* [Document section]:
# Novel Strategies for Improved Treatment of O6-Methylguanine-DNA Methyltransferase Promoter-Methylated Glioma

**Authors:** Juan C. Vasquez, Ranjit S. Bindra, Susan E. Gueble

PMC · DOI: 10.18103/mra.v13i9.6944 · Medical research archives · 2025-10-30

## TL;DR

This review discusses new treatment strategies for gliomas, focusing on a novel TMZ derivative that may overcome resistance issues in MGMT promoter-methylated gliomas.

## Contribution

The paper introduces KL-50, a new TMZ derivative that overcomes resistance in MGMT promoter-methylated gliomas via a novel DNA-modifying mechanism.

## Key findings

- KL-50 induces DNA interstrand crosslinks in the absence of MGMT, overcoming resistance to TMZ.
- MGMT promoter methylation is a key biomarker for response to alkylating agents like TMZ in gliomas.
- Mismatch repair loss is a resistance mechanism in gliomas treated with TMZ, but KL-50 shows potential to bypass this.

## Abstract

Adult diffuse gliomas are primary brain tumors notorious for leading to devastating neurologic consequences from both tumor progression and therapeutic interventions. The arsenal of current established treatments primarily includes surgery, radiotherapy, and DNA alkylating chemotherapy agents. Unfortunately, even with aggressive treatments, long-term cure is typically not attainable, except in certain cases of low-grade gliomas amenable to complete surgical resection. Grade 4 glioblastoma (GBM) represents the most aggressive and most common type of glioma in adults, is often resistant to current therapies, and is associated with a median survival of approximately 15 months. While biomarker-based therapies for gliomas are limited, O6-methylguanine-DNA methyltransferase (MGMT) is one well-established prognostic marker in GBM and is associated with improved response to the alkylating agent temozolomide (TMZ). Methylation of the MGMT promoter leading to loss of MGMT expression occurs in approximately half of GBMs and 70–80% of anaplastic and low-grade gliomas. While MGMT promoter-methylated gliomas are responsive to TMZ, a characteristic resistance mechanism of mismatch repair loss often emerges, resulting in recurrent drug-resistant disease. In prior work, we identified a new TMZ derivative “KL-50” which overcomes resistance to TMZ driven by loss of mismatch repair in preclinical glioma models. KL-50 functions via a novel DNA-modifying mechanism involving evolution of a primary alkyl lesion to a DNA interstrand crosslink specifically in the absence of MGMT. Research is ongoing to establish this new class of agents as a potential improved therapy in human gliomas. In this review, we provide an overview of the history and evolution of alkylator use in GBM, discuss the mechanisms and pitfalls of current therapies including toxicity or susceptibility to resistance mechanisms, and present the potential of a new wave of DNA modifiers to improve outcomes in gliomas.

* [Information provided]:
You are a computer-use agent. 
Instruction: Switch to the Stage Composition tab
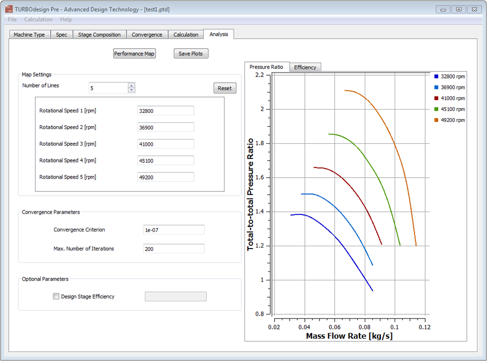99,34

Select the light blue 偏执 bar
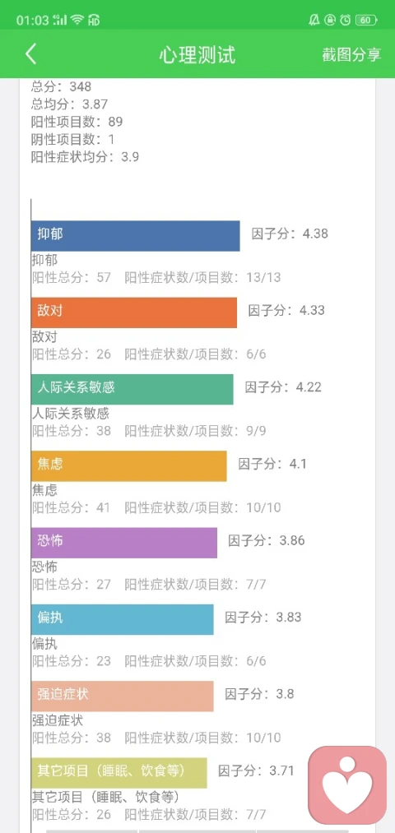point(123,619)
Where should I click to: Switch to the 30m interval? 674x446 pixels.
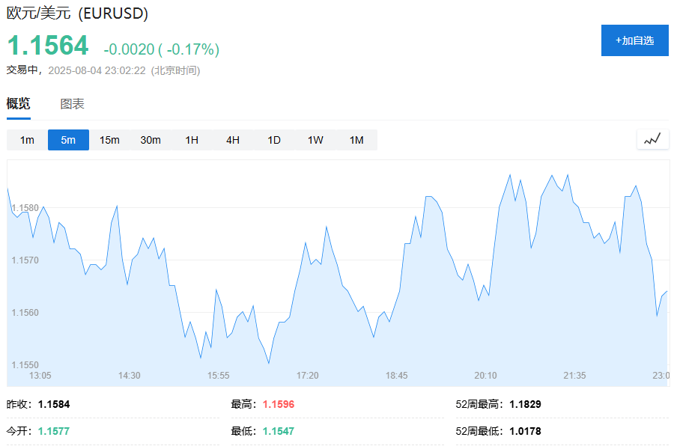pos(151,139)
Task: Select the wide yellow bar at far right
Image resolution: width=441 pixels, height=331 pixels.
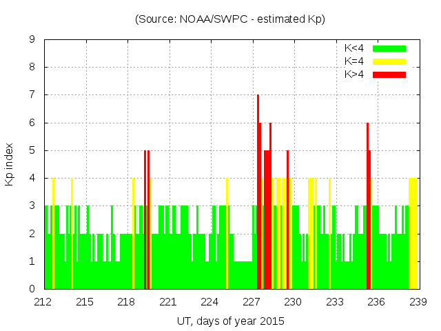Action: 413,234
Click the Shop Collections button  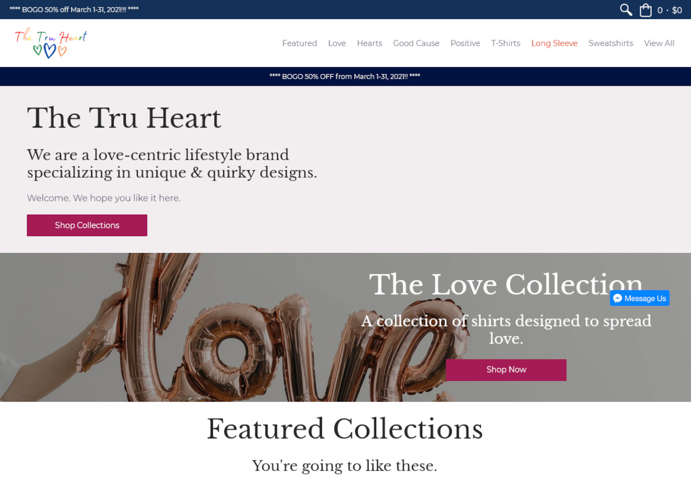87,226
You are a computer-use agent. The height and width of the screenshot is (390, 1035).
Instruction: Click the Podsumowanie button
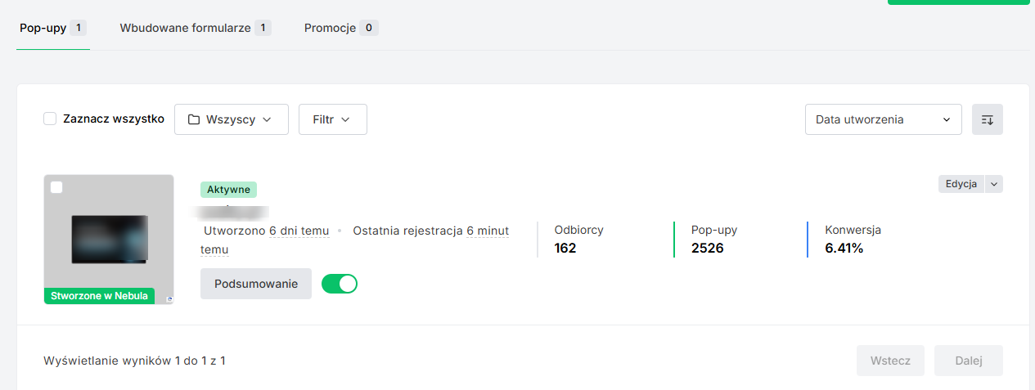(x=255, y=284)
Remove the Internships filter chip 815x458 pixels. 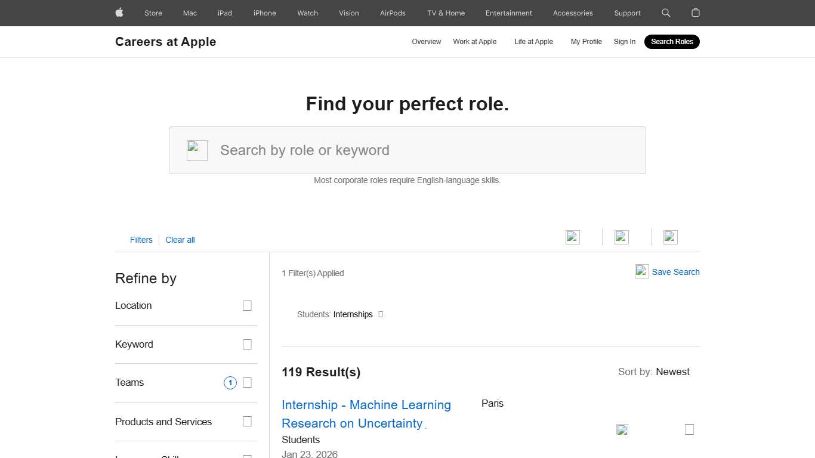click(380, 314)
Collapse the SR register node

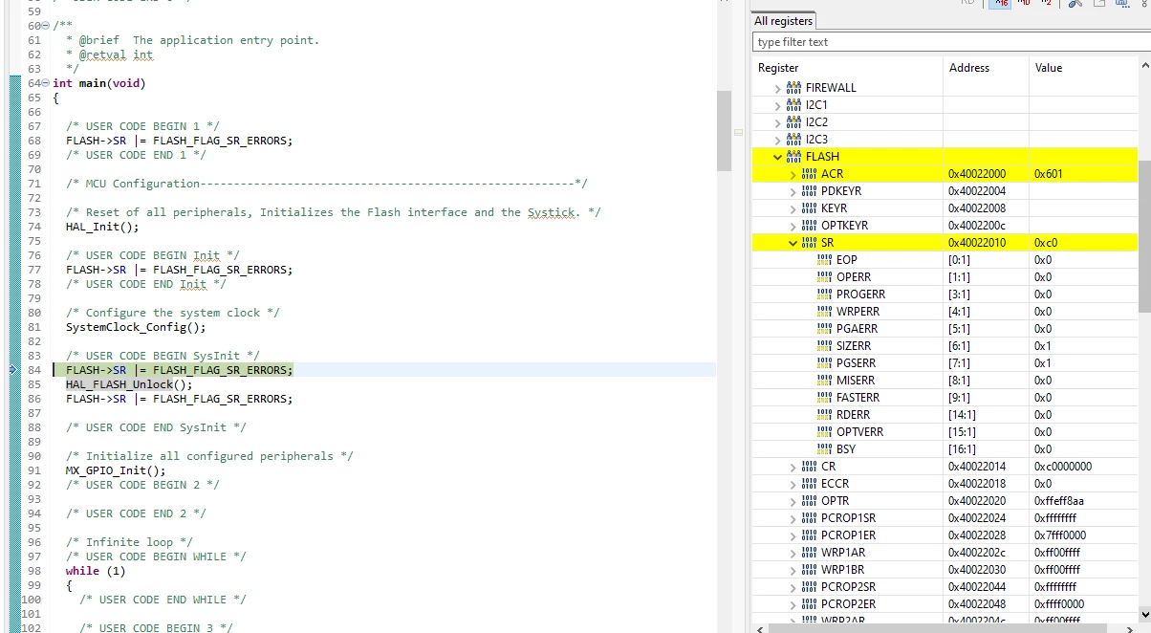click(793, 243)
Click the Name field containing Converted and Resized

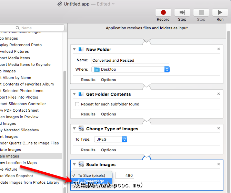[x=130, y=60]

* [Work task A]: According to the glioma treatment review, what is the median survival associated with grade 4 glioblastoma?
* [Work task B]: Transcribe the glioma treatment review starting at "- MGMT promoter" and ending at "to bypass this.".

* [Exercise output A]: Approximately 15 months.

* [Exercise output B]:
- MGMT promoter methylation is a key biomarker for response to alkylating agents like TMZ in gliomas.
- Mismatch repair loss is a resistance mechanism in gliomas treated with TMZ, but KL-50 shows potential to bypass this.